NGS Bioinformatics Intro Course Day 1

e · l · n

Feb 9, 2015

Just finished day 1 of the introductory course on Bioinformatics for Next generation sequencing data at Scilifelab Uppsala. Attaching a photo from one of the hands-on tutorial sessions, with the tutorial leaders, standing to the right.

Today's content was mostly introductions to the linux commandline in general, and the UPPMAX HPC environment in particular, an area I'm already very familiar with, after two years as a sysadmin at UPPMAX. Thus, today I mostly got to help out the other students a bit.

By the way, this strong focus on getting everybody into using the linux commandline, rather than just throwing an easy-to-use to use GUI to them, seems to be something that is not super common out there internationally (and something that we touch on in our lessons learned article, from implementing the UPPNEX resource). It is something that is widely acclaimed though, here at SciLifeLab among most if not everybody who has already made their way into the world of commandline use. GUIs are typically - in popular opinion here - way too constraining for the juggling around of terabytes of data between different storage systems etc, that is so typical to many NGS analysis use cases.

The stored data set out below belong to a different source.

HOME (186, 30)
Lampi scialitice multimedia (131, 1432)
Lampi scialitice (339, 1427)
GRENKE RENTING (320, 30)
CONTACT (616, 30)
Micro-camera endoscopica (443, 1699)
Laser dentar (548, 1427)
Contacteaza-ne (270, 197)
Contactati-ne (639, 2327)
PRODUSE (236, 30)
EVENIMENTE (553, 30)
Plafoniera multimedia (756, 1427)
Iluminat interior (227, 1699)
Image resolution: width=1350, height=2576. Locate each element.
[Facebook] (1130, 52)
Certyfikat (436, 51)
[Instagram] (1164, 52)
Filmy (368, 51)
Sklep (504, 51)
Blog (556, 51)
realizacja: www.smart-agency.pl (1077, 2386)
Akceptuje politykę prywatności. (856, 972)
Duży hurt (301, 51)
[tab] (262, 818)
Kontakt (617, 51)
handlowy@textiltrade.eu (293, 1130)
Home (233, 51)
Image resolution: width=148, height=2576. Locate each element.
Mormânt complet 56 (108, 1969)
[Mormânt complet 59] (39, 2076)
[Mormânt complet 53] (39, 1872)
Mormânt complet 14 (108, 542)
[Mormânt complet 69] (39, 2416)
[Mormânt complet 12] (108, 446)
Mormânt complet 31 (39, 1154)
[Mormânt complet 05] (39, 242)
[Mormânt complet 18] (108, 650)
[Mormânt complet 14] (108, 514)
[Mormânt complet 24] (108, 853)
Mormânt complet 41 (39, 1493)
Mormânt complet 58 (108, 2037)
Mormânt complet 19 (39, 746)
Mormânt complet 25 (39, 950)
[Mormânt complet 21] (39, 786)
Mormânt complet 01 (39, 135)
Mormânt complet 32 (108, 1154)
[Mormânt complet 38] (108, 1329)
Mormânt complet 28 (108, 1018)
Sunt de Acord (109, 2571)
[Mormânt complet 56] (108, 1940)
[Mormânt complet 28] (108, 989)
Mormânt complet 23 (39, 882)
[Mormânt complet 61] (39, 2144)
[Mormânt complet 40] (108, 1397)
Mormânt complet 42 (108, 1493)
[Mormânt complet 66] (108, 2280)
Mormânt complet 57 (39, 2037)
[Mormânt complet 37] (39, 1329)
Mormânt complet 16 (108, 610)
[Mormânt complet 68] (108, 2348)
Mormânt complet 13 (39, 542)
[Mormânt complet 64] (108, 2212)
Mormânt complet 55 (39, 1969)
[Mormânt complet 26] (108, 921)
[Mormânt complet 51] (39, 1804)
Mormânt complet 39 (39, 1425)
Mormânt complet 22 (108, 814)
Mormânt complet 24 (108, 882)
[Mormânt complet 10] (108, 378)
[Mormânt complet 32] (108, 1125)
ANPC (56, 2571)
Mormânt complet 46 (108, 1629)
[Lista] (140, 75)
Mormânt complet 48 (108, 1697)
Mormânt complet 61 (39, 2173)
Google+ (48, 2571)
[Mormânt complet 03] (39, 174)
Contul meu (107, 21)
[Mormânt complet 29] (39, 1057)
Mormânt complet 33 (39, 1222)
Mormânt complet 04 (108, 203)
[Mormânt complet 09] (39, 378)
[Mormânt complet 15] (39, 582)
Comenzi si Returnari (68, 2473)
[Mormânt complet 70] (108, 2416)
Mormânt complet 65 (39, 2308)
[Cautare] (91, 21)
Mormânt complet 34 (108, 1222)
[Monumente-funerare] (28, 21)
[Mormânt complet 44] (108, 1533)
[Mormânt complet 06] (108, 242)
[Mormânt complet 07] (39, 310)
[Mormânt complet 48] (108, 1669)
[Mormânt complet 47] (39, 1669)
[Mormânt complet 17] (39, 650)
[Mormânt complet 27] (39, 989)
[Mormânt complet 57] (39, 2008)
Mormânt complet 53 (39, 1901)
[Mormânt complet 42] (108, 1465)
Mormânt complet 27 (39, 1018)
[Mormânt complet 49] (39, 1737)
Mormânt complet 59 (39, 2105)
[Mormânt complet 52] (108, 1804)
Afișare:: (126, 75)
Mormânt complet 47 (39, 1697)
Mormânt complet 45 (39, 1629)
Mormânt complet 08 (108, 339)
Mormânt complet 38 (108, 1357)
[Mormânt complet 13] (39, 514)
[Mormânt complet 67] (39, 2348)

Anyways, in the time between student questions, I also browsed around on a very interesting site with introductory bioinformatics materials that someone sent me:

Course in "Applied Bioinformatics 2014" at Penn State University

This course is created by the creator of widely used questions-and-answers site biostars.org, and seems to contain tons of very good and very hands-on and practical material. I will probably continue digging through this material after the current course is finished (which is also when I should have a better head start into the field).

In spite of mostly focusing on linux introduction, I anyways picked up the first "NGS bioinformatics" nugget for today:

The "rule-of-thumbish" kind of fact that a typical steps in an exome analysis consists of:

Filtering out low quality reads
Aligning of the reads to a reference genome
Finding all the SNPs (Single Nucleotide Polymophisms) in the data.

Otherwise, in the afternoon, after most students had came over the initial linux commandline hurdle, I found some time to test out the python based, and "make-inspired" workflow tool snakemake. I have heard good things about snakemake from a large number of folks I know, so it has been on my shortlist to check out (Otherwise, I'm mostly familiar with tools like Spotify's Luigi, Galaxy, Yabi, BPipe and Nextflow).

Snakemake left me so far with a largely positive impression, for it's terse and efficient syntax, great logging and visualization facilites and even a web based GUI to contorl jobs. Still, there were also a number of things that left me not totally sold, such as the python 3 support (which will cause incompatibility with numpy & co), the somewhat backwardish make syntax (you specify what file patter you want to get in the end, rather than feeding your pipeline with any indata you have). Will have to continue testing it out in the near future to see how bad/not-so-bad those things are.

Anyways, this should be well enough for today. Now looking forward to getting in to the "real" bioinformatics content tomorrow tuesday (starting with a walk-through of common file formats used in NGS analysis).